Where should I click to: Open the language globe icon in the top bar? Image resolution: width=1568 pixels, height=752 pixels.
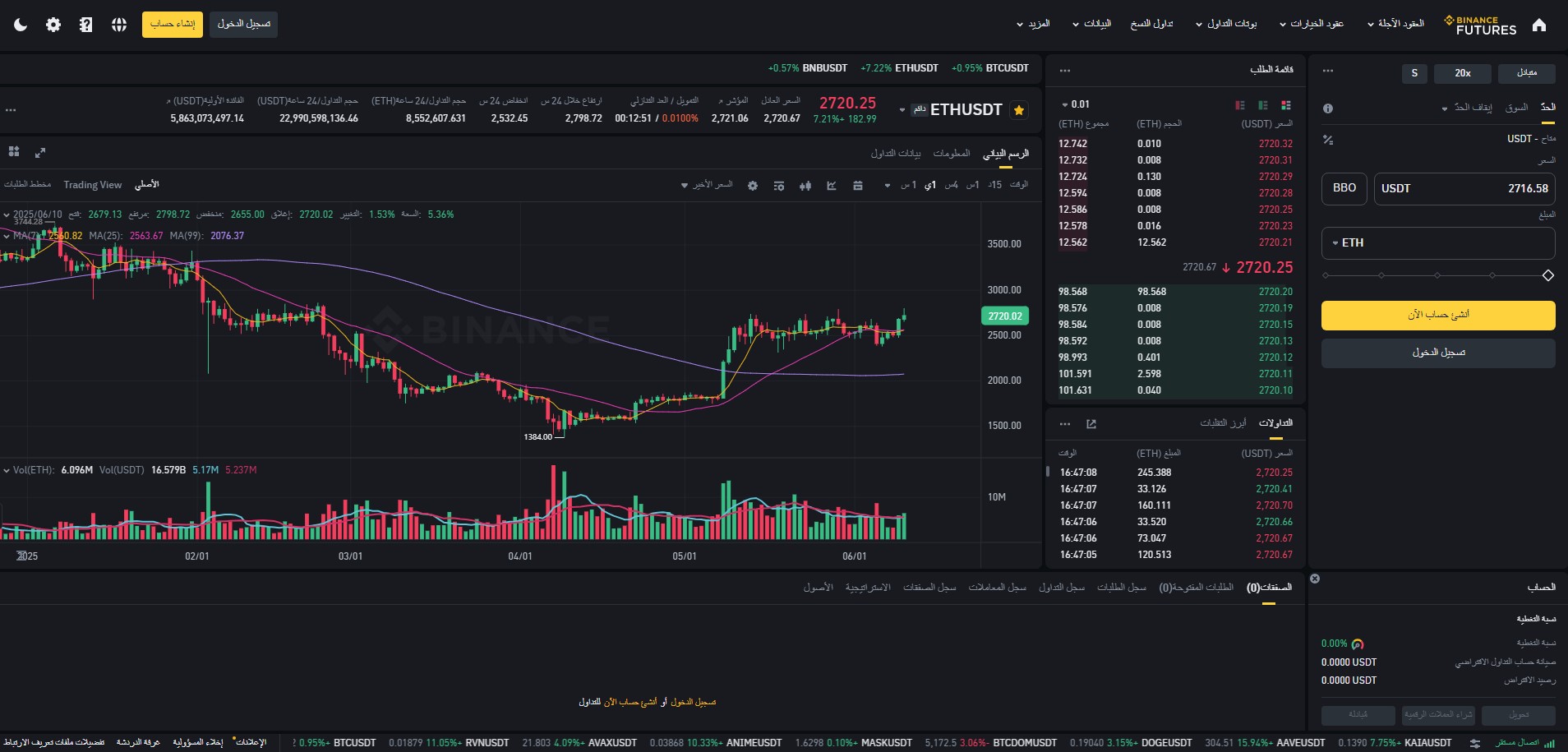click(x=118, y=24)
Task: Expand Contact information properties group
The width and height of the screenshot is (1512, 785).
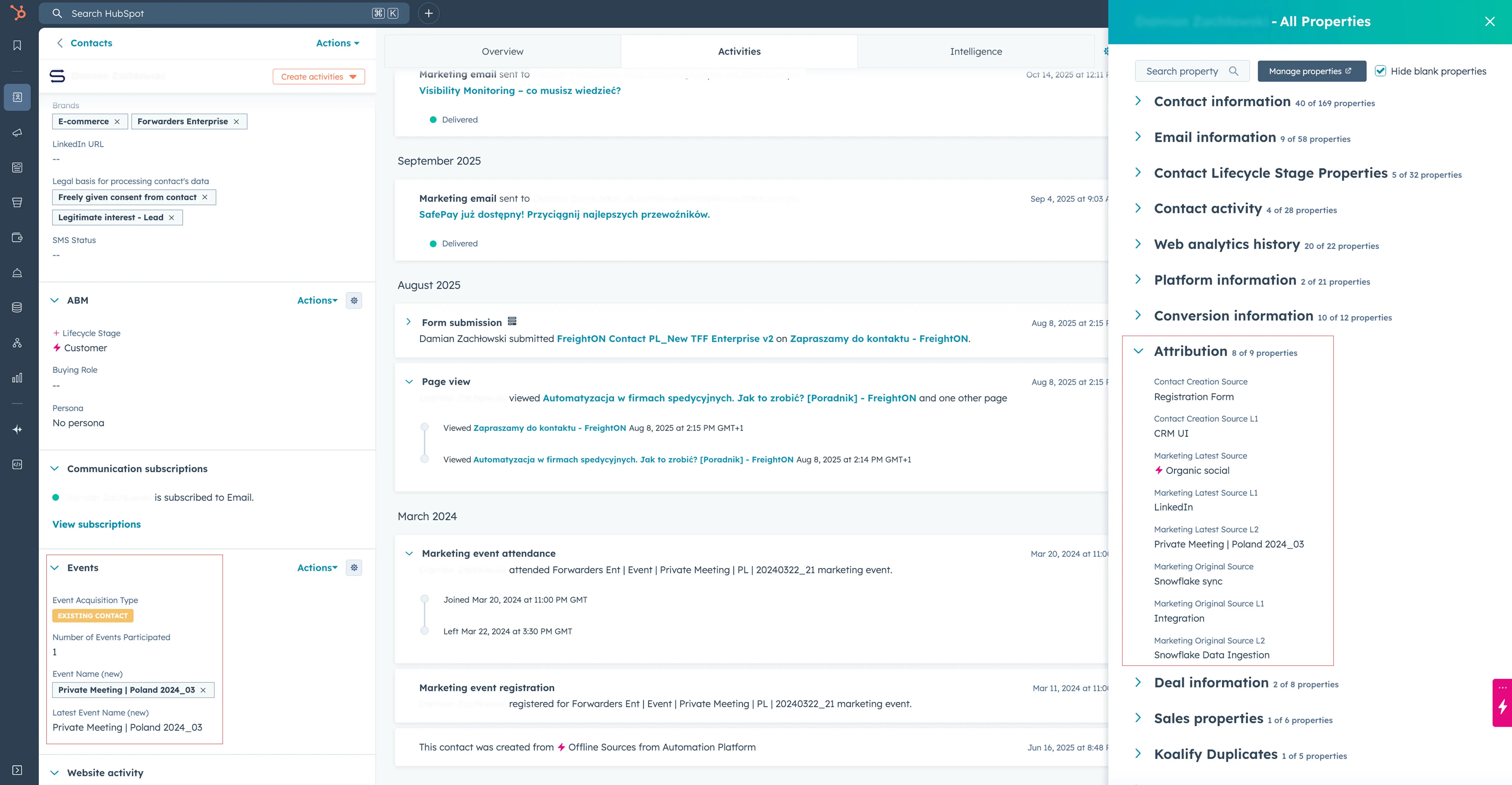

---

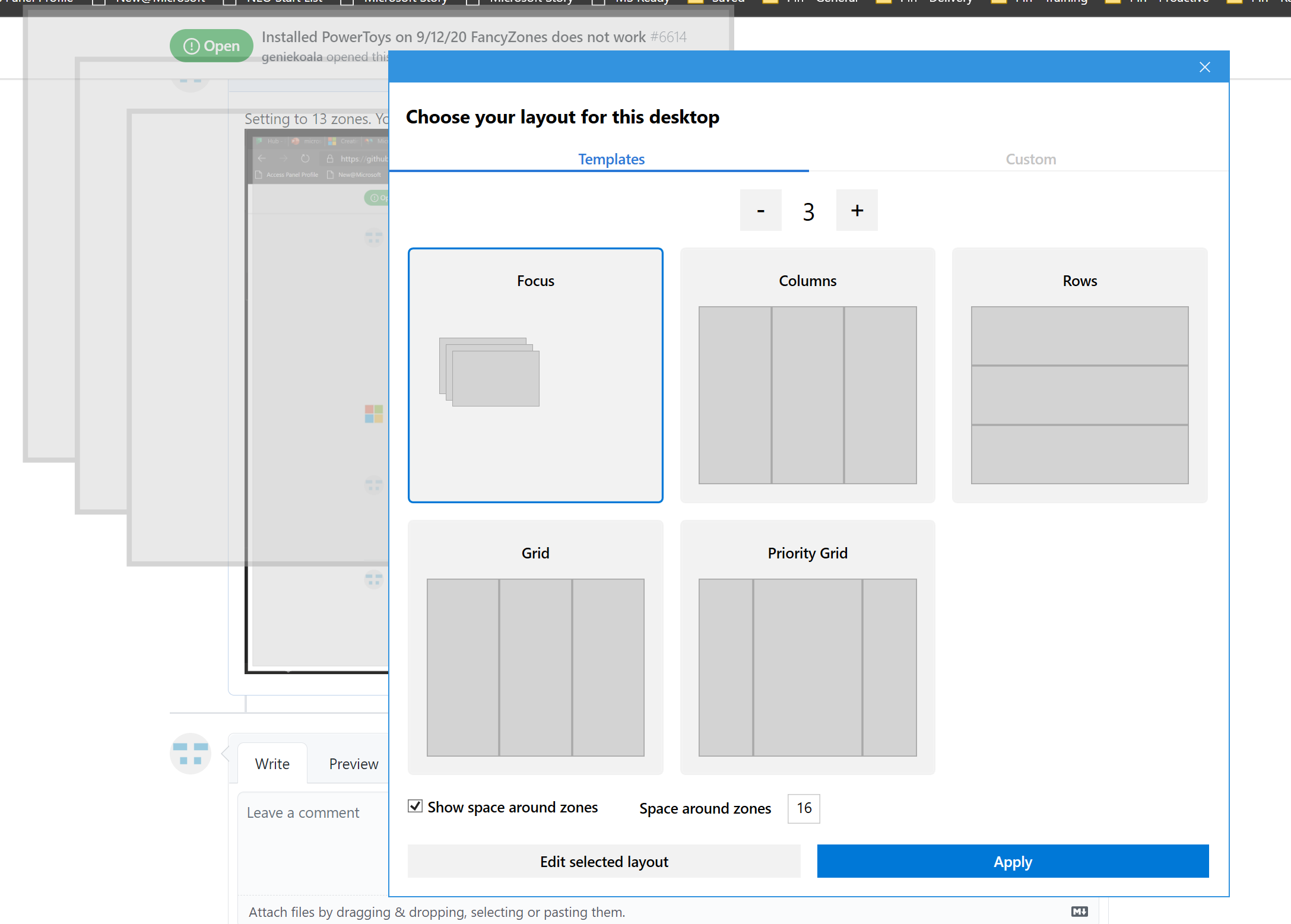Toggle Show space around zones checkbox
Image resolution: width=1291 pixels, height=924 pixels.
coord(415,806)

Work item. Each line from the one that contains "Where should I" down to the one that contains "The width and" is to be returned exactly as it stands above, both ends included, with pictures removed.

Result of the exercise.
Where should I click to: Open the language globe icon in the top bar? Image resolution: width=1568 pixels, height=752 pixels.
click(x=118, y=24)
Task: Expand Contact information properties group
The width and height of the screenshot is (1512, 785).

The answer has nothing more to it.